Kirigami has inspired its efforts to build malleable electronic circuits that can create tiny sheets of strong yet bendable electronic materials made of select polymers and nanowires. This technology could lead to improvements in smart clothing, electronic skin and other applications that require pliable circuitry, said researchers at the University of Buffalo.
“Traditional electronics, like the printed circuit boards in tablets and other electronic devices, are rigid. That’s not a good match for the human body, which is full of bends and curves, especially when we are moving, said Shenqiang Ren, professor in the Department of Mechanical and Aerospace Engineering and lead author of a paper on the subject.
“We examined the design principles behind kirigami, which is an efficient and beautiful art form, and applied them to our work to develop a much stronger and stretchable conductor of power,” said Ren, also a member of UB’s RENEW Institute, which is dedicated to solving complex environmental problems.

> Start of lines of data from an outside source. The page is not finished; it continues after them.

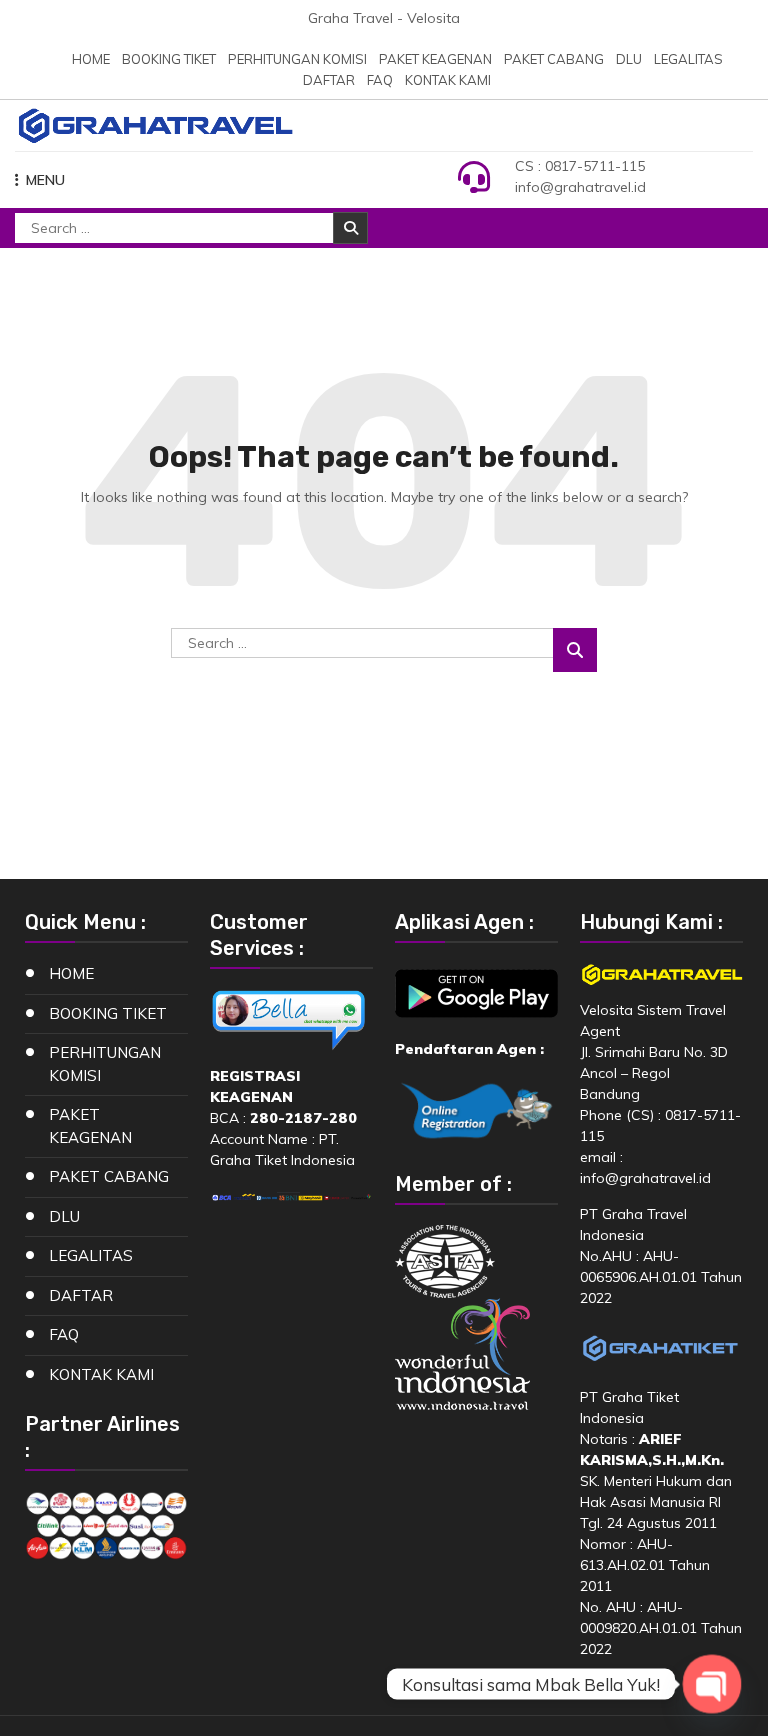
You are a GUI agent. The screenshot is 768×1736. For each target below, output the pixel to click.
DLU (629, 59)
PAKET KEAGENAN (435, 59)
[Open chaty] (711, 1683)
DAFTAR (329, 80)
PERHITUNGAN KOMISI (297, 59)
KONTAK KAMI (448, 80)
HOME (91, 59)
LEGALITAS (688, 59)
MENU (45, 180)
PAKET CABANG (554, 59)
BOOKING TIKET (169, 59)
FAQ (380, 80)
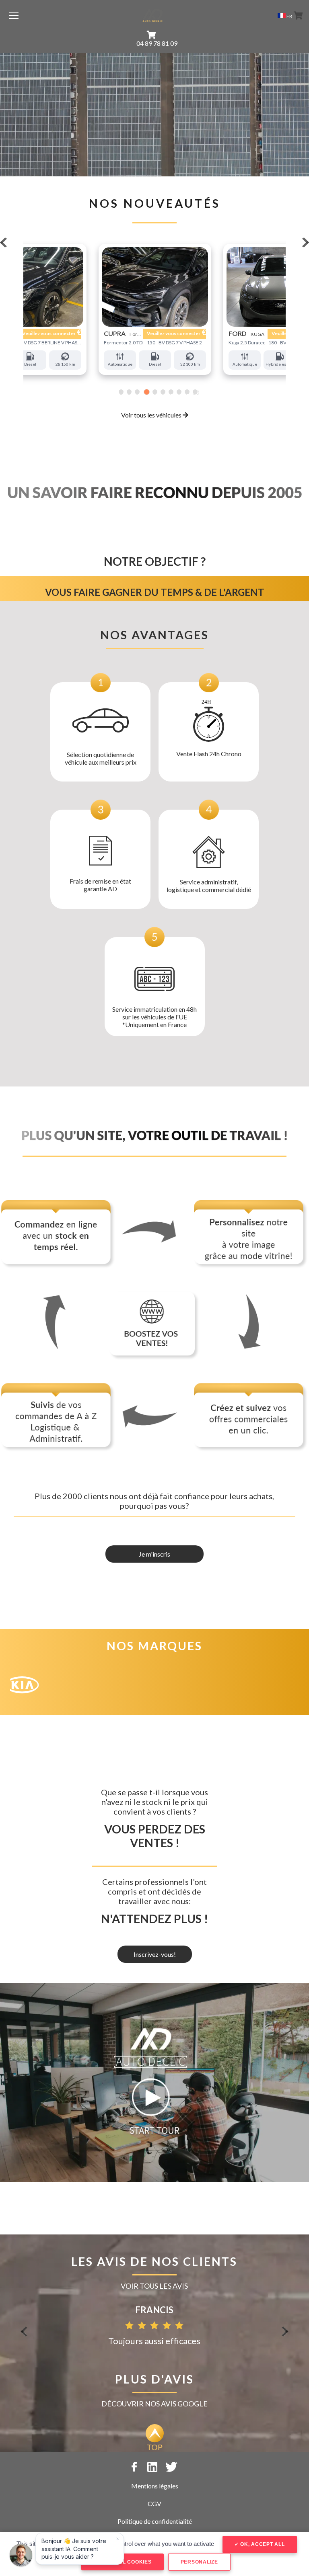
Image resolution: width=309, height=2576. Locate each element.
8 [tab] (179, 391)
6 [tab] (163, 391)
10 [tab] (195, 391)
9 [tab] (187, 391)
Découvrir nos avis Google (154, 2403)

The study, which includes computational modeling contributions from Temple University researchers, employs nanoconfinement engineering and strain engineering (a strategy in semiconductor manufacturing used to boost device performance).
Without kirigami, the polymer – known as PthTFB — can be deformed up to 6 percent from its original shape without changing its electronic conductivity. With kirigami, the polymer can stretch up to 2,000 percent. Also, the conductivity of PthTFB with kirigami increases by three orders of magnitude.
The advancement has many potential applications, including electronic skin (thin electronic material that mimics human skin, often used in robotic and health applications), bendable display screens and electronic paper.
But its most useful application could be in smart clothing, a market that analysts said could reach $4 billion by 2024.